Non-aqueous Dyeing: The Appropriate Innovation in Sustainable Dyeing Technique

Research has been going on to improve the textile dyeing techniques in terms of process efficiency and environmental impacts. Use of water has been a major concern for dyeing technology. Cationization of cotton fabrics with polyacrylamide (chitosan) is a well-known concept which can improve the bond between dyes and cotton textiles; facilitating dyeing at neutral pH in the absence of electrolyte and alkali.  But due to numerous disadvantages like light shades, ring dyeing and lack of lightfastness, it has been restricted commercially. Increasing environmental consciousness in textile processing has forced innovative efforts to search for the safe methods for textile chemical processing. Recently, the focus is shifted on non-aqueous dyeing of cotton textiles.

Non-aqueous dyeing media cannot dissolve water-soluble dye but when the dyes and chemical agents are dissolved firstly and fiber is swollen with a little amount of water, the system can transport material and transfer energy efficiently. Moreover, all the aqueous solution can be completely absorbed by the cotton textiles without using any accelerating salts during dyeing. Non-aqueous media can be washed easily from the cotton surface using surfactants and reused by flotation.

_Directions:_
**1.** Summarize the passage on non-aqueous dyeing in two sentences.
**2.** Write the next part of the passage on non-aqueous dyeing of cotton, picking up after its final sentence.

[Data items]
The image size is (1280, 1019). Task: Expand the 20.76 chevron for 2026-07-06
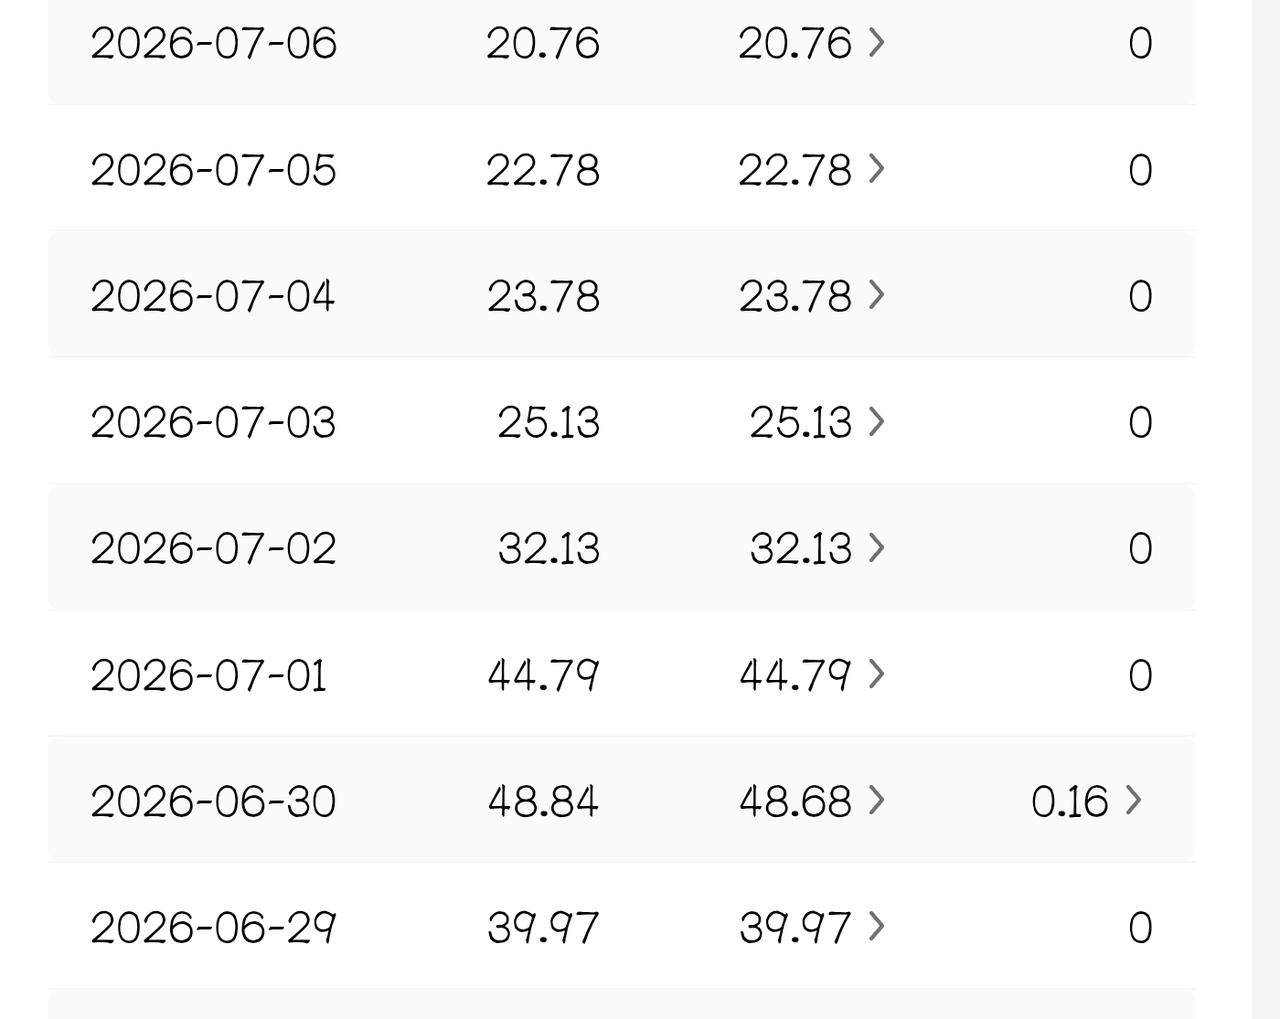[876, 42]
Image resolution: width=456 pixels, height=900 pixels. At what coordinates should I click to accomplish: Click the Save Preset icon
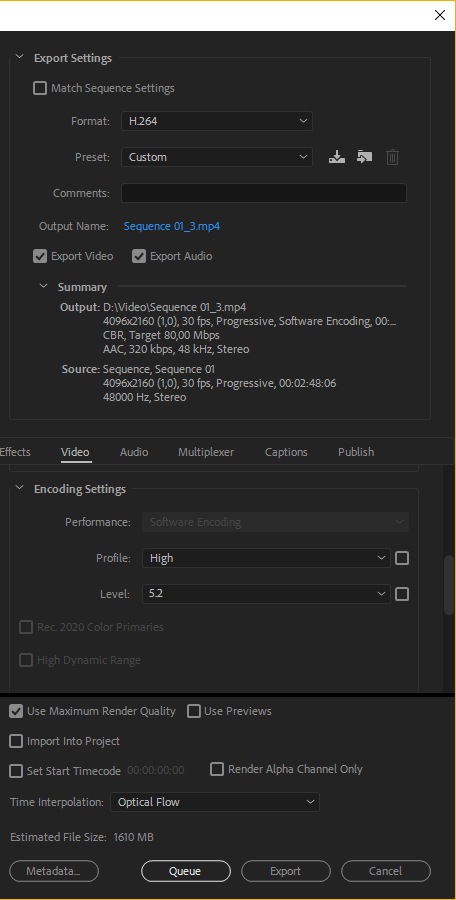[x=337, y=157]
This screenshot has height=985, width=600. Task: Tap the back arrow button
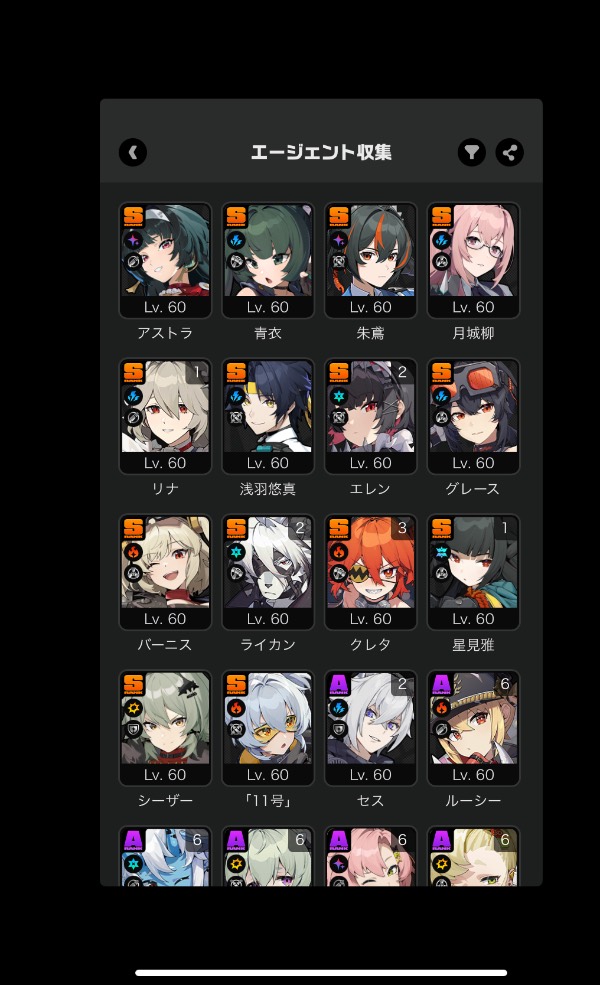pos(133,152)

_Answers to the tasks:_
**1.** Efforts to improve textile dyeing have focused on process efficiency and environmental impact, and cationization of cotton, although it allows dyeing at neutral pH without electrolyte or alkali, has seen little commercial use because of drawbacks such as light shades, ring dyeing and poor lightfastness. Attention has therefore turned to non-aqueous dyeing, where dyes are first dissolved and the fiber is swollen with a little water, so that the cotton absorbs the whole solution without accelerating salts and the medium can be washed off with surfactants and reused by flotation.

**2.**
Recent research has been conducted with soybean oil/water dual-phase solvents system (SWDS) to achieve high dye fixation in addition to minimal discharge of waste effluents. Through an outstanding increase in chemical potential of reactive dyes in dyeing medium, SWDS remarkably resulted in 100%exhaustion and 92% fixation of dye. Besides, comparing to conventional aqueous dyeing, final discharges of dyes and salts from SWDS were decreased by 85% and 100%, respectively. Moreover, above 99.5% of initially added biodegradable soybean oil could be recycled easily because after 100% dye uptake, the dyeing medium is only left with soybean oil, fatty acid salts and glycerol from saponification.


Table 1: Comparison among Different Technologies of Reactive Dyeing.

Another study concerned with the influence of non-aqueous media on the adsorption of reactive dye, is performed with a clear, colorless, odorless and non-oily cyclic siloxane fluid. With the aid of a surfactant and co-surfactant, the dye solution can be evenly emulsified in siloxane non-aqueous medium. The pure incompatibility of reactive dyes with siloxane contributes to a strong affinity between the fiber and the dye, resulting in nearly 100% diffusion of dyes to the surface of the cotton textile under mechanical force.

In both SWDS and siloxane system, cotton fabric was swollen first by dipping in sodium carbonate (Na2CO3) aqueous solution and with proper liquor pick-ups, it was added to reactive dye –non-aqueous suspension bath. Vinyl sulphone reactive dye (blue 19) and a combination of cyanuric chloride and vinyl sulphone reactive dye (red 195) were selected for siloxane dyeing system and Reactive Red 120 was used in SWDS. For comparison, cotton fabrics were dyed also in a conventional aqueous system using salt and alkali.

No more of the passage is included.